● DATASET CONTENT
#####
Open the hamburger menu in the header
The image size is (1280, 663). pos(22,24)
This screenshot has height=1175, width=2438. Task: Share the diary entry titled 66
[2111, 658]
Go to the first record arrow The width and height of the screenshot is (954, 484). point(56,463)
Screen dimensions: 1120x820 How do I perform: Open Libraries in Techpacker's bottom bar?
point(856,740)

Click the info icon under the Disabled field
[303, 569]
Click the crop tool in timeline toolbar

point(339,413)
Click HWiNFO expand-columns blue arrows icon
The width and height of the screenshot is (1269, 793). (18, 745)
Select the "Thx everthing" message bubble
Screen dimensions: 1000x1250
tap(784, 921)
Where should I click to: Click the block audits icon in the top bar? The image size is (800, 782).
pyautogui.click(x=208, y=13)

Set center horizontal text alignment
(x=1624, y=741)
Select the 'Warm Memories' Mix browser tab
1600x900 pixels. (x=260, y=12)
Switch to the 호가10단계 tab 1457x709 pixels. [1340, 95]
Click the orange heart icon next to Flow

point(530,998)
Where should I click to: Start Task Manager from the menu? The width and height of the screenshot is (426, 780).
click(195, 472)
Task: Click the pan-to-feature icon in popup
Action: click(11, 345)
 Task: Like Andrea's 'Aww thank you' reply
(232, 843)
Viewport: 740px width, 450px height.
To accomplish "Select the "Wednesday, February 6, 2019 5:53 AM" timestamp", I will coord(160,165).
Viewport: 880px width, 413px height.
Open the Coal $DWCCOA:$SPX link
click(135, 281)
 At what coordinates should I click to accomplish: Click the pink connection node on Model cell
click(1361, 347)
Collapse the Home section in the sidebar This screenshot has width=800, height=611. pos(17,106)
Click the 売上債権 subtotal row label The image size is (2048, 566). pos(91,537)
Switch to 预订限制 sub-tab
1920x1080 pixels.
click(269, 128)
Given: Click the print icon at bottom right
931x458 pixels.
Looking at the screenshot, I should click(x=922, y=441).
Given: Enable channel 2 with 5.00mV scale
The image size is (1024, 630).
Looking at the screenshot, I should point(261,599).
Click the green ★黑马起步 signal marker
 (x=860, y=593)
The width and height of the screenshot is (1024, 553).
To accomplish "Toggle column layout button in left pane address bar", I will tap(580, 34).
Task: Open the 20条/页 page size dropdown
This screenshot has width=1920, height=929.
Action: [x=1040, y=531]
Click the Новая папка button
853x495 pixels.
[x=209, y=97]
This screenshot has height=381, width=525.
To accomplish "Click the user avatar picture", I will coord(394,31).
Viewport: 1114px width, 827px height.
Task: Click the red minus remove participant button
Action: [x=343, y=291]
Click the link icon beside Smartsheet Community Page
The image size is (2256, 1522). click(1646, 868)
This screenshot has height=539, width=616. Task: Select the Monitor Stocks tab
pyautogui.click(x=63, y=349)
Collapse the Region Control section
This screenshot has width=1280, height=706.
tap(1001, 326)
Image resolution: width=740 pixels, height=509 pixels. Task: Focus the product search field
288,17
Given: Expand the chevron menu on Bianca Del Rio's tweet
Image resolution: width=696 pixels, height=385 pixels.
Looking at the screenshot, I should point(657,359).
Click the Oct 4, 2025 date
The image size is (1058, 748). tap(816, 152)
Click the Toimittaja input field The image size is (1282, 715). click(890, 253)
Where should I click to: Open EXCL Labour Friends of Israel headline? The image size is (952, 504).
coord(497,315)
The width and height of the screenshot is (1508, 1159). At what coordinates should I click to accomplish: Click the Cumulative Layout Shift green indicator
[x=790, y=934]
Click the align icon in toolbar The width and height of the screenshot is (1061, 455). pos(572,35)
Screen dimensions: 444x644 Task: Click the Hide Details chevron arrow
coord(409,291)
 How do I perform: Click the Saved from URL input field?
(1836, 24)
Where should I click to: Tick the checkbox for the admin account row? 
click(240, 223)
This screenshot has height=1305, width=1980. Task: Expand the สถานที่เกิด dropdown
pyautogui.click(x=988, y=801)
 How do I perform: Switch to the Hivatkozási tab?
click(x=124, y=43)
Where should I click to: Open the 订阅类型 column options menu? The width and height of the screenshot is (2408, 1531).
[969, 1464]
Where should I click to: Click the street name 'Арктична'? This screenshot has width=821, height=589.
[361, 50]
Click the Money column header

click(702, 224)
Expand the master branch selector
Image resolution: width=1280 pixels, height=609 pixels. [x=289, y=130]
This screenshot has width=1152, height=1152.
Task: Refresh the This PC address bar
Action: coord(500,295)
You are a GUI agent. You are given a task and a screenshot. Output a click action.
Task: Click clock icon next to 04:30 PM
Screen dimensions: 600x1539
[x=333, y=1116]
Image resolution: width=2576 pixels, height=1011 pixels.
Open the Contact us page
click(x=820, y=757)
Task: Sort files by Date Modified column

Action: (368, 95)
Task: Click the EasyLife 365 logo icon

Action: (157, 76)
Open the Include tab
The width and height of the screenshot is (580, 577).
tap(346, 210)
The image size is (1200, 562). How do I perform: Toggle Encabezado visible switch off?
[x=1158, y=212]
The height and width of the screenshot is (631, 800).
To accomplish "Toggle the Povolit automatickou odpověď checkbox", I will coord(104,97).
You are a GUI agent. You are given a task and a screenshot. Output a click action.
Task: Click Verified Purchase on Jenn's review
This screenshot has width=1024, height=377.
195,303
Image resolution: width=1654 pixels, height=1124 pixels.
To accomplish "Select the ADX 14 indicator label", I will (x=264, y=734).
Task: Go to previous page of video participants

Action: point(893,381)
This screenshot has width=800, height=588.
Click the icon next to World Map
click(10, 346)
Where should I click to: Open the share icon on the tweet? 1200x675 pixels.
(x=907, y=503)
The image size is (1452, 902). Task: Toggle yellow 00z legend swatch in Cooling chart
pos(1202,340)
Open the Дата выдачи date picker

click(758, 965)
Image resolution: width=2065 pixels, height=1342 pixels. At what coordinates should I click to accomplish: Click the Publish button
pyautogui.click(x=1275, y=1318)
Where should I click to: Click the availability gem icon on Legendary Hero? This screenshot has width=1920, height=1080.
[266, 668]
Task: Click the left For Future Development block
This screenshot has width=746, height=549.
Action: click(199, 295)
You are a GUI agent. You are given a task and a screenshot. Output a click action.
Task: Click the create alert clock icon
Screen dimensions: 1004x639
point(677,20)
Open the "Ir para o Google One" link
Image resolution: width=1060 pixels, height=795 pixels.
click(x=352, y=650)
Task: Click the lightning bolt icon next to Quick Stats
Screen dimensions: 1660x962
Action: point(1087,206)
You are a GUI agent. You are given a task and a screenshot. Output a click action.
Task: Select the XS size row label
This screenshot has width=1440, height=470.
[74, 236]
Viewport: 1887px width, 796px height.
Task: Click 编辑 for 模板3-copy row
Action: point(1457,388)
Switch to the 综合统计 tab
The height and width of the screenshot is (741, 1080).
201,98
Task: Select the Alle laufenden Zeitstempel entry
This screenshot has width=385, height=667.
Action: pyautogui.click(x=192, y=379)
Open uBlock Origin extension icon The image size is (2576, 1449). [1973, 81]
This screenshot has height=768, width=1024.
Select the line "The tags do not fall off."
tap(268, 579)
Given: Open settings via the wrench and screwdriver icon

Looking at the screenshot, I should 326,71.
#####
● TASK INSTRUCTIONS
Convert the material above into a numbered list with one line per item, leaving out the blank lines.

● RESULT FOR THIS EXERCISE
1. Open the hamburger menu in the header
2. The image size is (1280, 663). pos(22,24)
3. This screenshot has height=1175, width=2438. Task: Share the diary entry titled 66
4. [2111, 658]
5. Go to the first record arrow The width and height of the screenshot is (954, 484). point(56,463)
6. Screen dimensions: 1120x820 How do I perform: Open Libraries in Techpacker's bottom bar?
7. point(856,740)
8. Click the info icon under the Disabled field
9. [303, 569]
10. Click the crop tool in timeline toolbar
11. point(339,413)
12. Click HWiNFO expand-columns blue arrows icon
13. The width and height of the screenshot is (1269, 793). (18, 745)
14. Select the "Thx everthing" message bubble
15. Screen dimensions: 1000x1250
16. tap(784, 921)
17. Where should I click to: Click the block audits icon in the top bar? The image size is (800, 782).
18. pyautogui.click(x=208, y=13)
19. Set center horizontal text alignment
20. (x=1624, y=741)
21. Select the 'Warm Memories' Mix browser tab
22. 1600x900 pixels. (x=260, y=12)
23. Switch to the 호가10단계 tab 1457x709 pixels. [1340, 95]
24. Click the orange heart icon next to Flow
25. point(530,998)
26. Where should I click to: Start Task Manager from the menu? The width and height of the screenshot is (426, 780).
27. click(195, 472)
28. Task: Click the pan-to-feature icon in popup
29. Action: click(11, 345)
30.  Task: Like Andrea's 'Aww thank you' reply
31. (232, 843)
32. Viewport: 740px width, 450px height.
33. To accomplish "Select the "Wednesday, February 6, 2019 5:53 AM" timestamp", I will coord(160,165).
34. Viewport: 880px width, 413px height.
35. Open the Coal $DWCCOA:$SPX link
36. click(135, 281)
37.  At what coordinates should I click to accomplish: Click the pink connection node on Model cell
38. click(1361, 347)
39. Collapse the Home section in the sidebar This screenshot has width=800, height=611. pos(17,106)
40. Click the 売上債権 subtotal row label The image size is (2048, 566). pos(91,537)
41. Switch to 预订限制 sub-tab
42. 1920x1080 pixels.
43. click(269, 128)
44. Given: Click the print icon at bottom right
45. 931x458 pixels.
46. Looking at the screenshot, I should click(x=922, y=441).
47. Given: Enable channel 2 with 5.00mV scale
48. The image size is (1024, 630).
49. Looking at the screenshot, I should point(261,599).
50. Click the green ★黑马起步 signal marker
51.  (x=860, y=593)
52. The width and height of the screenshot is (1024, 553).
53. To accomplish "Toggle column layout button in left pane address bar", I will tap(580, 34).
54. Task: Open the 20条/页 page size dropdown
55. This screenshot has width=1920, height=929.
56. Action: [x=1040, y=531]
57. Click the Новая папка button
58. 853x495 pixels.
59. [x=209, y=97]
60. This screenshot has height=381, width=525.
61. To accomplish "Click the user avatar picture", I will coord(394,31).
62. Viewport: 1114px width, 827px height.
63. Task: Click the red minus remove participant button
64. Action: [x=343, y=291]
65. Click the link icon beside Smartsheet Community Page
66. The image size is (2256, 1522). click(1646, 868)
67. This screenshot has height=539, width=616. Task: Select the Monitor Stocks tab
68. pyautogui.click(x=63, y=349)
69. Collapse the Region Control section
70. This screenshot has width=1280, height=706.
71. tap(1001, 326)
72. Image resolution: width=740 pixels, height=509 pixels. Task: Focus the product search field
73. 288,17
74. Given: Expand the chevron menu on Bianca Del Rio's tweet
75. Image resolution: width=696 pixels, height=385 pixels.
76. Looking at the screenshot, I should point(657,359).
77. Click the Oct 4, 2025 date
78. The image size is (1058, 748). tap(816, 152)
79. Click the Toimittaja input field The image size is (1282, 715). click(890, 253)
80. Where should I click to: Open EXCL Labour Friends of Israel headline? The image size is (952, 504).
81. coord(497,315)
82. The width and height of the screenshot is (1508, 1159). At what coordinates should I click to accomplish: Click the Cumulative Layout Shift green indicator
83. [x=790, y=934]
84. Click the align icon in toolbar The width and height of the screenshot is (1061, 455). pos(572,35)
85. Screen dimensions: 444x644 Task: Click the Hide Details chevron arrow
86. coord(409,291)
87.  How do I perform: Click the Saved from URL input field?
88. (1836, 24)
89. Where should I click to: Tick the checkbox for the admin account row? 
90. click(240, 223)
91. This screenshot has height=1305, width=1980. Task: Expand the สถานที่เกิด dropdown
92. pyautogui.click(x=988, y=801)
93.  How do I perform: Switch to the Hivatkozási tab?
94. click(x=124, y=43)
95. Where should I click to: Open the 订阅类型 column options menu? The width and height of the screenshot is (2408, 1531).
96. [969, 1464]
97. Where should I click to: Click the street name 'Арктична'? This screenshot has width=821, height=589.
98. [361, 50]
99. Click the Money column header
100. click(702, 224)
101. Expand the master branch selector
102. Image resolution: width=1280 pixels, height=609 pixels. [x=289, y=130]
103. This screenshot has width=1152, height=1152.
104. Task: Refresh the This PC address bar
105. Action: coord(500,295)
106. You are a GUI agent. You are given a task and a screenshot. Output a click action.
107. Task: Click clock icon next to 04:30 PM
108. Screen dimensions: 600x1539
109. [x=333, y=1116]
110. Image resolution: width=2576 pixels, height=1011 pixels.
111. Open the Contact us page
112. click(x=820, y=757)
113. Task: Sort files by Date Modified column
114. Action: (368, 95)
115. Task: Click the EasyLife 365 logo icon
116. Action: (157, 76)
117. Open the Include tab
118. The width and height of the screenshot is (580, 577).
119. tap(346, 210)
120. The image size is (1200, 562). How do I perform: Toggle Encabezado visible switch off?
121. [x=1158, y=212]
122. The height and width of the screenshot is (631, 800).
123. To accomplish "Toggle the Povolit automatickou odpověď checkbox", I will coord(104,97).
124. You are a GUI agent. You are given a task and a screenshot. Output a click action.
125. Task: Click Verified Purchase on Jenn's review
126. This screenshot has width=1024, height=377.
127. 195,303
128. Image resolution: width=1654 pixels, height=1124 pixels.
129. To accomplish "Select the ADX 14 indicator label", I will (x=264, y=734).
130. Task: Go to previous page of video participants
131. Action: point(893,381)
132. This screenshot has width=800, height=588.
133. Click the icon next to World Map
134. click(10, 346)
135. Where should I click to: Open the share icon on the tweet? 1200x675 pixels.
136. (x=907, y=503)
137. The image size is (1452, 902). Task: Toggle yellow 00z legend swatch in Cooling chart
138. pos(1202,340)
139. Open the Дата выдачи date picker
140. click(758, 965)
141. Image resolution: width=2065 pixels, height=1342 pixels. At what coordinates should I click to accomplish: Click the Publish button
142. pyautogui.click(x=1275, y=1318)
143. Where should I click to: Click the availability gem icon on Legendary Hero? This screenshot has width=1920, height=1080.
144. [266, 668]
145. Task: Click the left For Future Development block
146. This screenshot has width=746, height=549.
147. Action: click(199, 295)
148. You are a GUI agent. You are given a task and a screenshot. Output a click action.
149. Task: Click the create alert clock icon
150. Screen dimensions: 1004x639
151. point(677,20)
152. Open the "Ir para o Google One" link
153. Image resolution: width=1060 pixels, height=795 pixels.
154. click(x=352, y=650)
155. Task: Click the lightning bolt icon next to Quick Stats
156. Screen dimensions: 1660x962
157. Action: point(1087,206)
158. You are a GUI agent. You are given a task and a screenshot. Output a click action.
159. Task: Select the XS size row label
160. This screenshot has width=1440, height=470.
161. [74, 236]
162. Viewport: 1887px width, 796px height.
163. Task: Click 编辑 for 模板3-copy row
164. Action: point(1457,388)
165. Switch to the 综合统计 tab
166. The height and width of the screenshot is (741, 1080).
167. 201,98
168. Task: Select the Alle laufenden Zeitstempel entry
169. This screenshot has width=385, height=667.
170. Action: pyautogui.click(x=192, y=379)
171. Open uBlock Origin extension icon The image size is (2576, 1449). [1973, 81]
172. This screenshot has height=768, width=1024.
173. Select the line "The tags do not fall off."
174. tap(268, 579)
175. Given: Open settings via the wrench and screwdriver icon
176. Looking at the screenshot, I should 326,71.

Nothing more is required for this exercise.